Data entries
********************

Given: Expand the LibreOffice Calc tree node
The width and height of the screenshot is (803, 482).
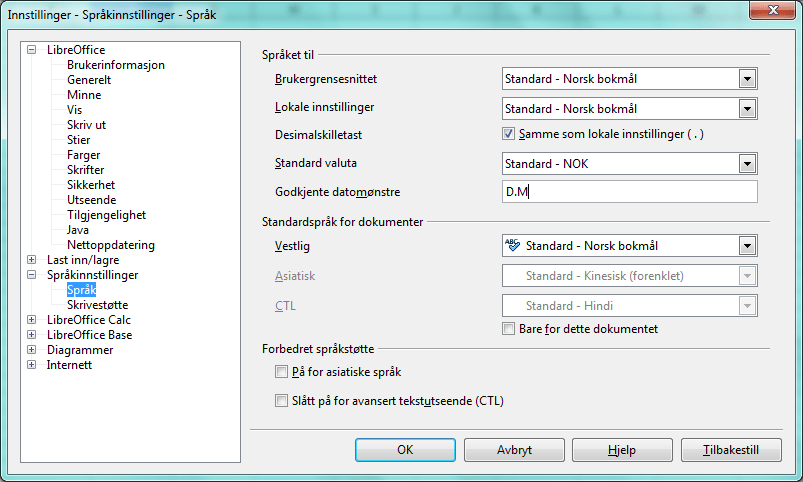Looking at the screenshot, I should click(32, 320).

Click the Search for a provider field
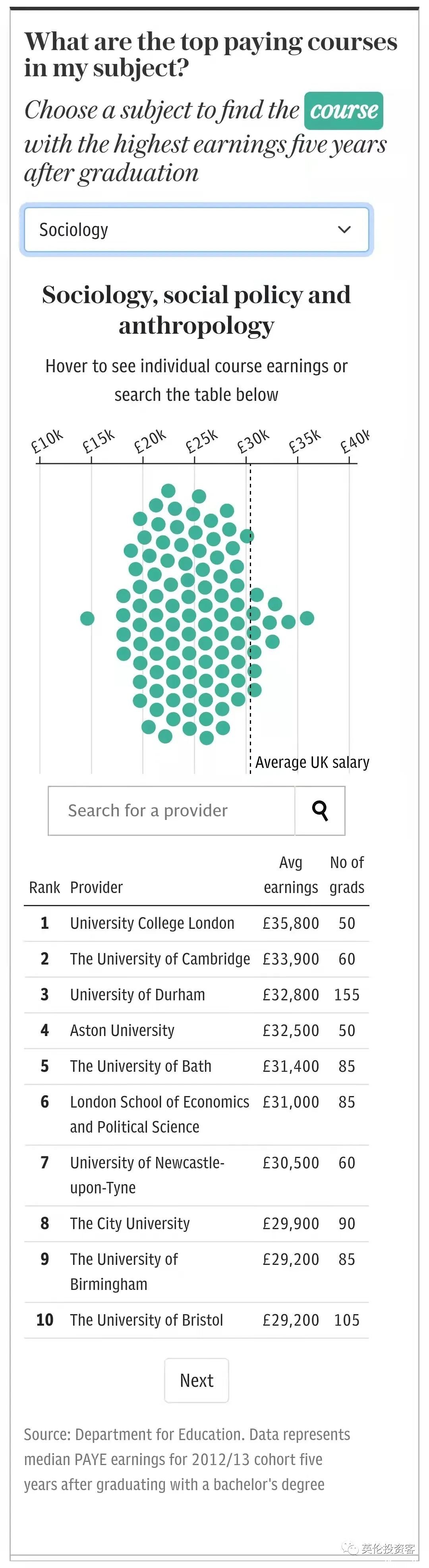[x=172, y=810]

********************

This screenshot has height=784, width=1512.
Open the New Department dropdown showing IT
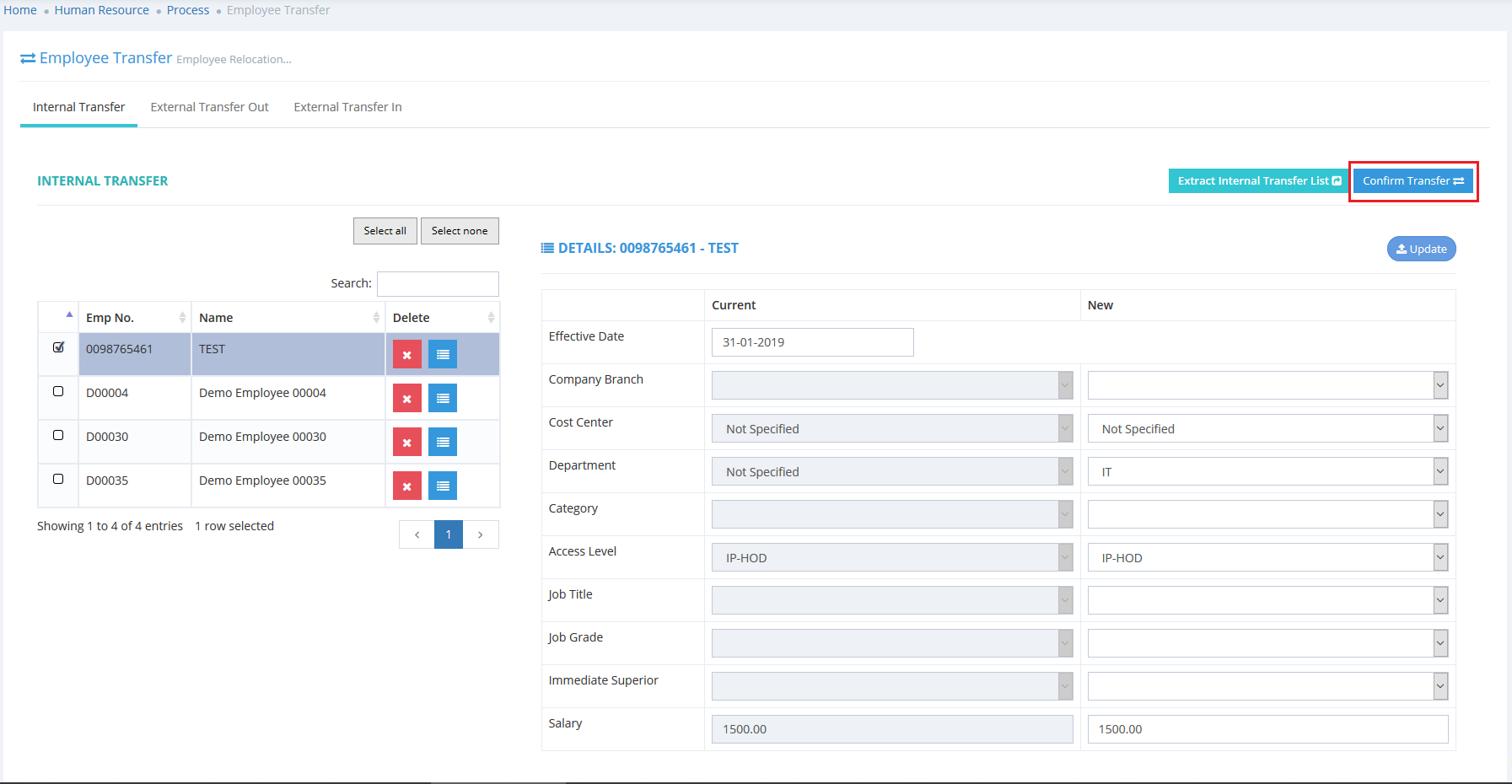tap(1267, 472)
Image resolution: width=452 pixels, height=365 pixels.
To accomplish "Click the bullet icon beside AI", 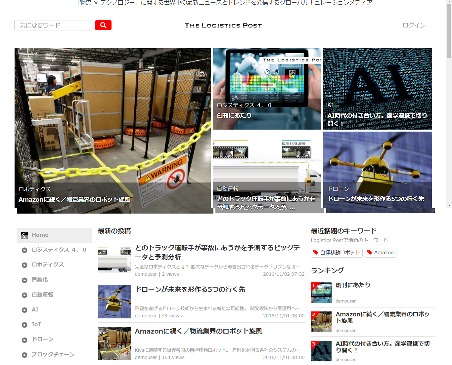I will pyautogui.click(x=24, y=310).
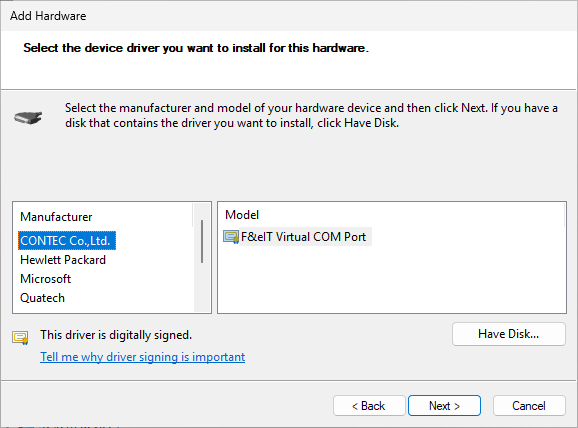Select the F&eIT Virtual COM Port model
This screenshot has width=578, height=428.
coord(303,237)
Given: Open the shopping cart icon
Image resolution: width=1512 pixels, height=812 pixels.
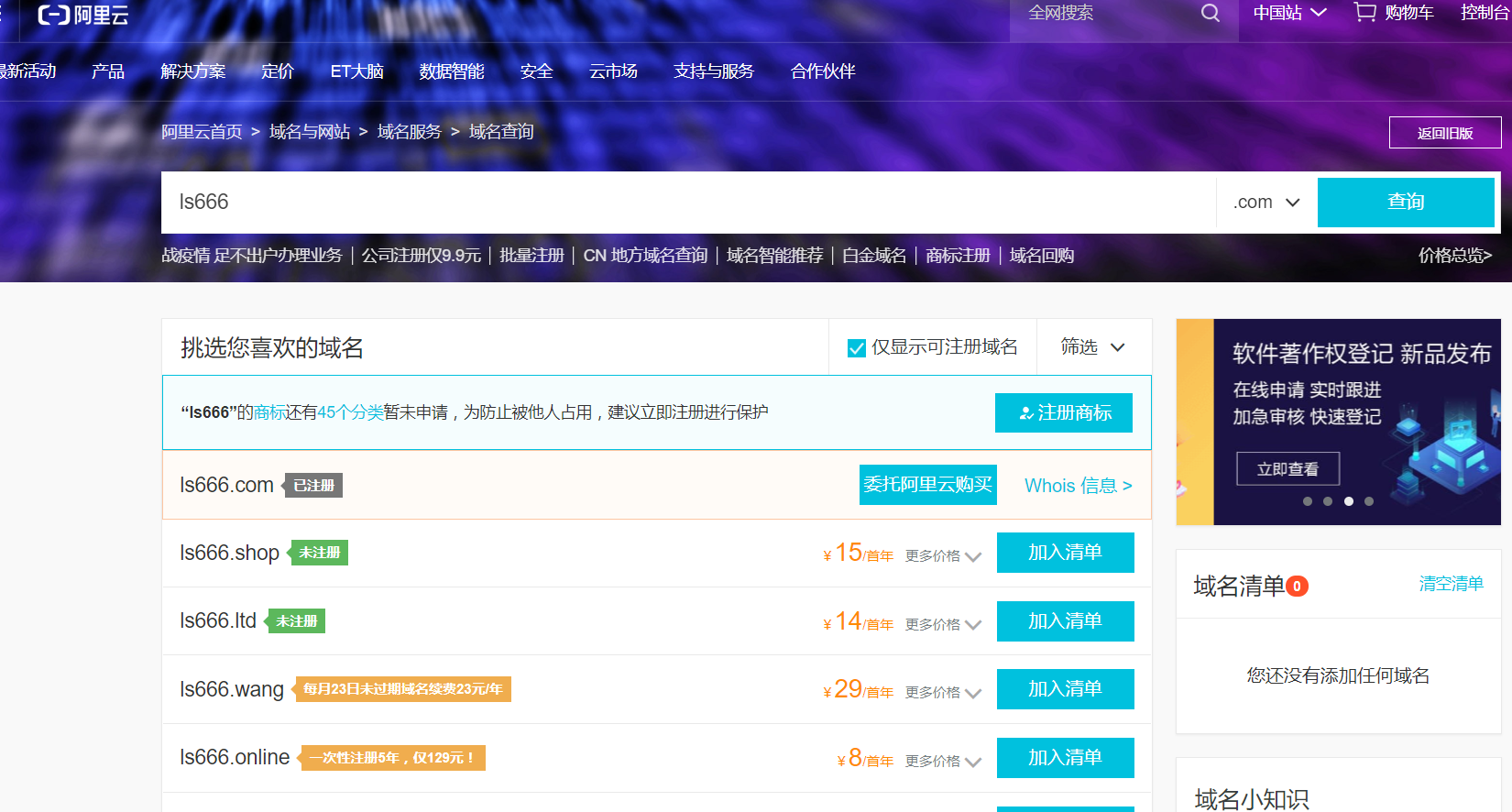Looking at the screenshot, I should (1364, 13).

********************

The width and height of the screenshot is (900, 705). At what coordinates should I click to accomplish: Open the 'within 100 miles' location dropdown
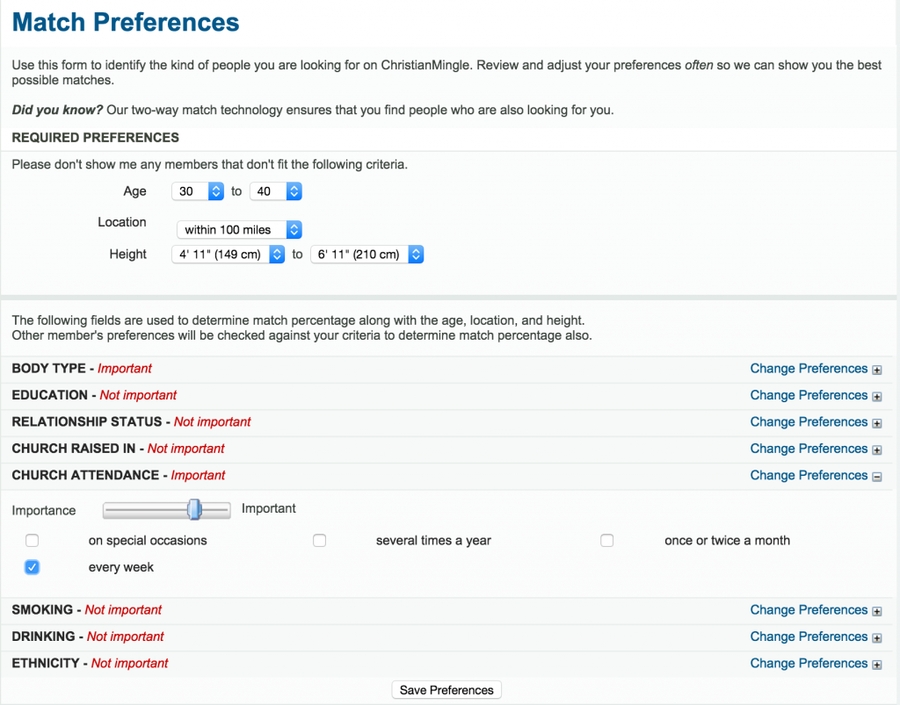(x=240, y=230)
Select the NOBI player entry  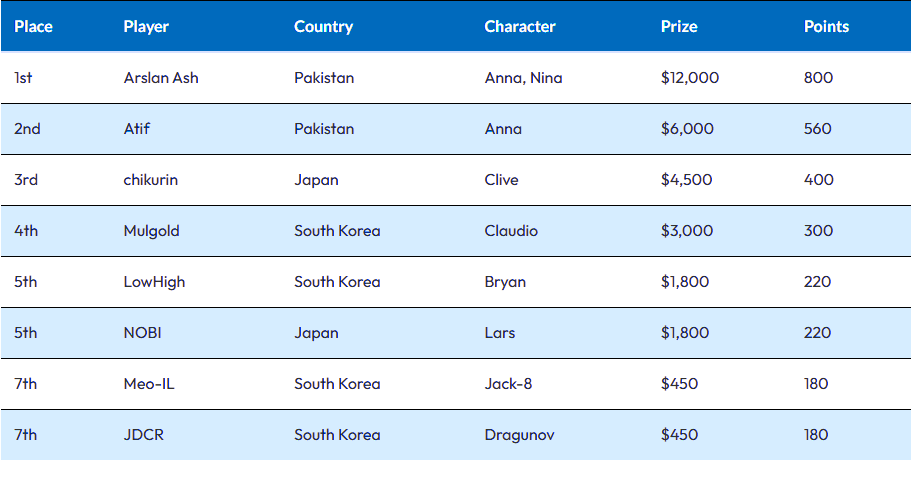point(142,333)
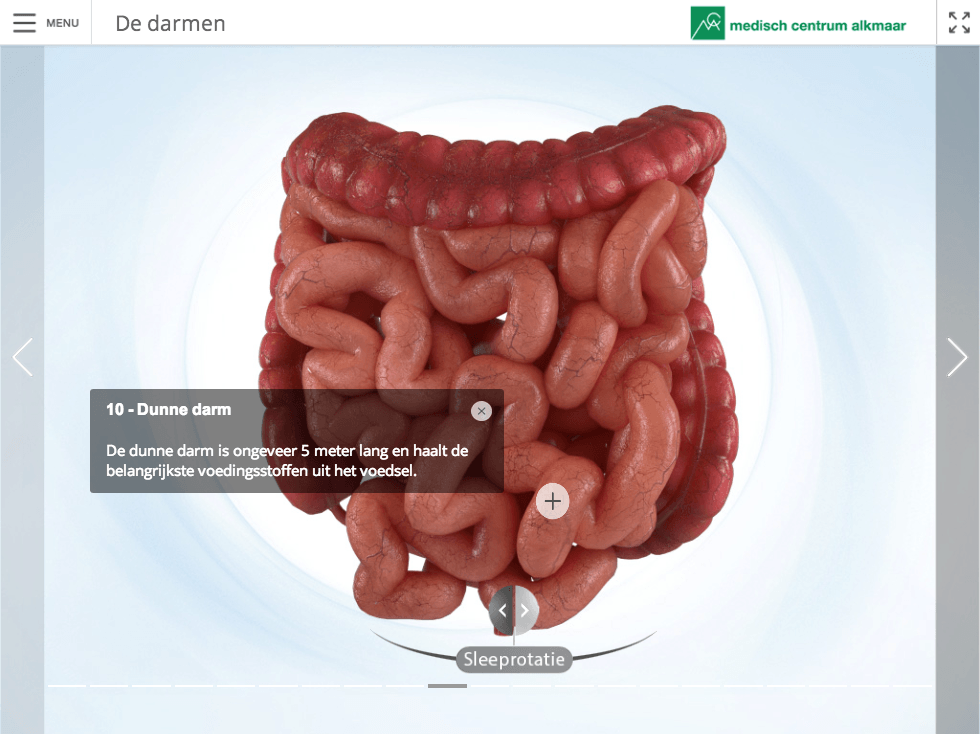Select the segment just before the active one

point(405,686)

********************

### Your instructions:
Out of the entries, report each line that contains the word "Given".

### Reply to the exercise:
Given: Expand the LibreOffice Calc tree node
Given: Open the shopping cart icon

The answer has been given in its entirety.